━━ Dataset content

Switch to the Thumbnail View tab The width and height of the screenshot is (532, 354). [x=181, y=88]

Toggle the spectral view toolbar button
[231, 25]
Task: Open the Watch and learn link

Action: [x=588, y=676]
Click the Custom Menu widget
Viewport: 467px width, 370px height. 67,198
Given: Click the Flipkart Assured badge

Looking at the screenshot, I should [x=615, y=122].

━━━━
━━ Dataset content

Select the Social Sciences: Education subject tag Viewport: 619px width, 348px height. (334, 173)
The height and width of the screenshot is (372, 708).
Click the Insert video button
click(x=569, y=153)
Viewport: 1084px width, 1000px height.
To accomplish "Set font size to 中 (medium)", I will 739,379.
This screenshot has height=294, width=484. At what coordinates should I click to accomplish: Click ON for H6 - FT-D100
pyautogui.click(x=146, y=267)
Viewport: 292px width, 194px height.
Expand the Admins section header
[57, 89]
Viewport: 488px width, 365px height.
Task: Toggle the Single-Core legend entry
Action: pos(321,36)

━━━━
━━ Dataset content

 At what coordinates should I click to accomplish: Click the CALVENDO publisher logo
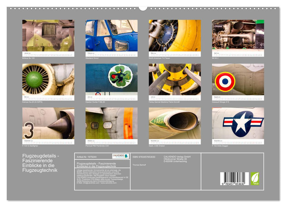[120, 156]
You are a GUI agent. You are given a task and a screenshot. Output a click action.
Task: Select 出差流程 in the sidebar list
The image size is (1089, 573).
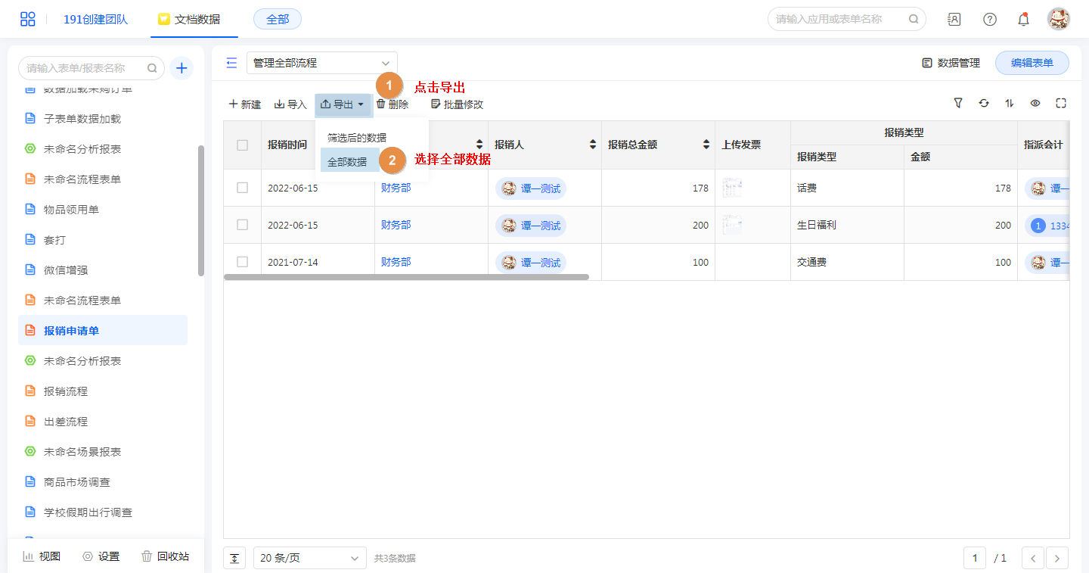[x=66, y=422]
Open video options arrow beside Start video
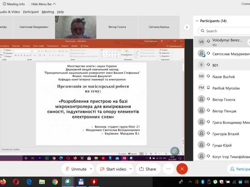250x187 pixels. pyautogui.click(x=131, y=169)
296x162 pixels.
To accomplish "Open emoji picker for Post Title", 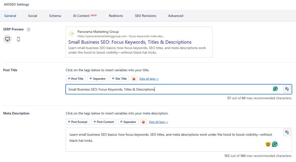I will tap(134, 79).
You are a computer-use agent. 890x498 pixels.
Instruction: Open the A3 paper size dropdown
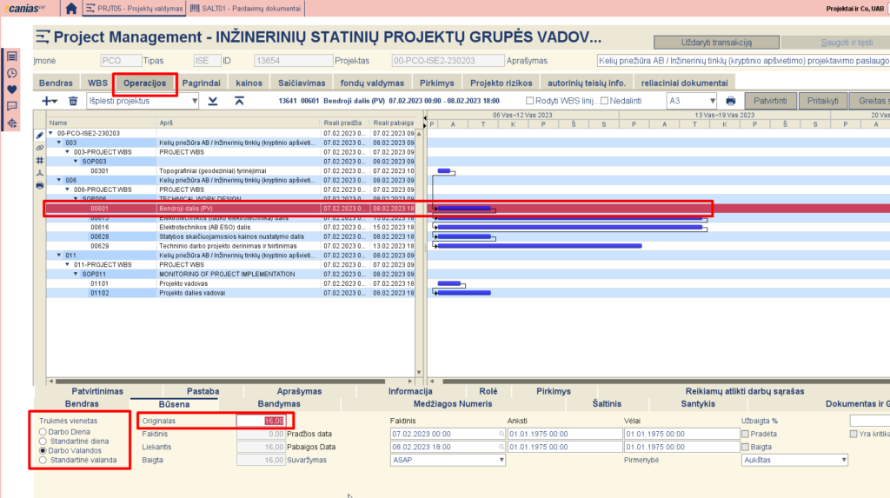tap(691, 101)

━━━━

● Exercise requirements:
Each line above from the one with "This screenshot has" up to and including the one with "Viewport: 292px width, 194px height." must be set down exactly, and no line outside that span may appear.

● Output:
This screenshot has height=294, width=484. At what coordinates should I click to accomplish: Click ON for H6 - FT-D100
pyautogui.click(x=146, y=267)
Viewport: 292px width, 194px height.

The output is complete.